=== READING TEXT ===
Are there enzymes for every given reaction?

Question

This is a question that's been bugging me, and I haven't been able to find a definite answer anywhere.

We know there are thousands of enzymes (proteins, let's ignore catalytic RNA for now) that catalyze many different reactions, and they do this because they have the correct shape to fit the substrates.

Theoretically, given some reaction, can an enzyme be created to catalyze that reaction? Or is there some reaction that it's not possible to catalyze with an enzyme? Can any given shape be created out of polypeptide chains? If not, what determines the shapes that it's possible to create?

Answer 1

This will probably be a difficult question to answer definitively without some hand-waving or redefining the question; I can't imagine proving the negative result that no enzyme is possible for a given reaction, except for some cases where the reaction is just thermodynamically impossible outside of incredible conditions (for an extreme example, what about hydrogen fusion: the reaction exists, but the conditions necessary are outside the tolerance of protein-based catalysts).

As @tomd pointed out in a comment, enzymes do not change equilibrium, so enzymes are only possible for reactions that are thermodynamically favorable. However, some enzymes couple reactions that are thermodynamically unfavorable with highly favorable reactions to produce a net thermodynamically favorable reaction, which greatly increases the number of reactions that can theoretically be catalyzed.

As for whether any shape can be created out of polypeptides: given the diversity of amino acids and the structural effects of the tertiary structure of proteins, there is a near limitless array of combinations which exceeds human comprehension, but not a truly mathematically infinite number. There are interesting projects such as this one that seek to harnessed underutilized computing power to iterate all of these possibilities to search for useful drugs and explain the causes of disease.

Answer 2

Are there enzymes for every reaction? The short answer is, "No" - there are reactions that occur within the human biology that do not require enzymes. One example of this is the formation of advanced glycation end products (also known as "AGEs"). These are biological molecules like lipids or proteins that become glycated through exposure to high glucose concentrations, like those observed in diabetes or insulin resistance. The high concentrations of glucose allow non-enzymatic mediated covalent attachment of glucose molecules to the macromolecule. See this review for a more in depth discussion of AGEs as well as other references that discuss them.

Extracted records:

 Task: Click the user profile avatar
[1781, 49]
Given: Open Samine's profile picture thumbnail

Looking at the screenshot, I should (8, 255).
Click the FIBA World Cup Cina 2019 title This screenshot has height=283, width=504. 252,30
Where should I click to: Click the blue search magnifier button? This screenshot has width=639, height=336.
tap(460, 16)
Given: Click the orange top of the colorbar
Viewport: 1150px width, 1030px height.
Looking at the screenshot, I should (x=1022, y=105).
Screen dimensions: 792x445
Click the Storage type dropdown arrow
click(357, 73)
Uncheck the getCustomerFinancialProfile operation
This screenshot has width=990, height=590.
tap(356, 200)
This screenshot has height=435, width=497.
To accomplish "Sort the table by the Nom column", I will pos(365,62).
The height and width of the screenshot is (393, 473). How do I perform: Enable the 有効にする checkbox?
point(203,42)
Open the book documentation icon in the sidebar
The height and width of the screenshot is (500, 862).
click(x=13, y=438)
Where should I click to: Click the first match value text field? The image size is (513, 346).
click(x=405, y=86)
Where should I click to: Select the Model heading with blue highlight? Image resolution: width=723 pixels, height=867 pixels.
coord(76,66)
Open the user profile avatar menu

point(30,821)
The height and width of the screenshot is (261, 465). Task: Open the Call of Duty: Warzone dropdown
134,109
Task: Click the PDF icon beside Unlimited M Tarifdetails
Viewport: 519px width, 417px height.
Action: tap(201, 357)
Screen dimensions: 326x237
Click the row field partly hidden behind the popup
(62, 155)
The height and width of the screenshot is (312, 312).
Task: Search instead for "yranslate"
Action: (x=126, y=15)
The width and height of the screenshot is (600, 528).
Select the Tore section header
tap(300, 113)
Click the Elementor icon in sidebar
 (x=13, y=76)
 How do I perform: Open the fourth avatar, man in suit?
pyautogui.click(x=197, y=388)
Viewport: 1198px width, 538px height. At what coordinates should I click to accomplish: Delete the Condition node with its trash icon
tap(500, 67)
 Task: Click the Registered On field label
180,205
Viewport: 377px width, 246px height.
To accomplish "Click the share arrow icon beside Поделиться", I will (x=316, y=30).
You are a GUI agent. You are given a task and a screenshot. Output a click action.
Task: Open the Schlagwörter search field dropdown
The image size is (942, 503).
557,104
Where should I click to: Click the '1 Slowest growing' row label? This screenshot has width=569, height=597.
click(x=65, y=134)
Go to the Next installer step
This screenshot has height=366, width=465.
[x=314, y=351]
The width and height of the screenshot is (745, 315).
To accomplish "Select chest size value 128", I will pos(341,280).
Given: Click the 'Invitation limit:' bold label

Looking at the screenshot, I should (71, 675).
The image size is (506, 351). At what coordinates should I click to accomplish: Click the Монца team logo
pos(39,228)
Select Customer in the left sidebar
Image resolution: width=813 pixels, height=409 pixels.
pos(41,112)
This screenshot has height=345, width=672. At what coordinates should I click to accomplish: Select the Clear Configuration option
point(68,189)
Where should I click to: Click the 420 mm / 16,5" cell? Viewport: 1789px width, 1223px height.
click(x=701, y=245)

=== WORK TASK 1 ===
In the enzyme thread, list every sentence that ends with a question mark in the paragraph beginning "Theoretically, given some reaction".
=== WORK TASK 2 ===
Please extend the enzyme thread, picking up right after its final sentence.
The data is separate material and has no connection to the enzyme thread.

=== EXERCISE OUTPUT 1 ===
- Theoretically, given some reaction, can an enzyme be created to catalyze that reaction?
- Or is there some reaction that it's not possible to catalyze with an enzyme?
- Can any given shape be created out of polypeptide chains?
- If not, what determines the shapes that it's possible to create?

=== EXERCISE OUTPUT 2 ===
Answer 3

The question "Can any given shape be created out of polypeptide chains" is rather tricky, but let's unpack it. A protein has a fold - or topology - that determines its overall shape, but can be considered as a framework on which to hang active residues.

There are 'only' 1,200-1,400 known folds, depending on the classification scheme (CATH, SCOP) which seems quite limited. However, if we take just one of those folds - the TIM barrel - and alter the loops you can get a diverse set of structures. That paper does not discuss enzymatic function, of course.

So for small molecules, it's difficult to see any reason why you can't arrange active sites any way you like. The only theoretical difficulty is that you have to fold proteins before they can be active. It might be possible that some complicated arrangement of active site residues would prevent the whole protein from folding - although that's just speculation.

More complicated might be reactions on macromolecules. For example, there are enzymes that bind to DNA, polysaccharides, and other proteins. These longer molecules are still possible for enzymes to bind to - it generally just requires a long surface. Some of the more complex actions include that performed by topoisomerases or chaperones or whatever vaults do.

By moving from tertiary to quaternary structure, it seems like enzymes can do nearly anything that's chemically possible.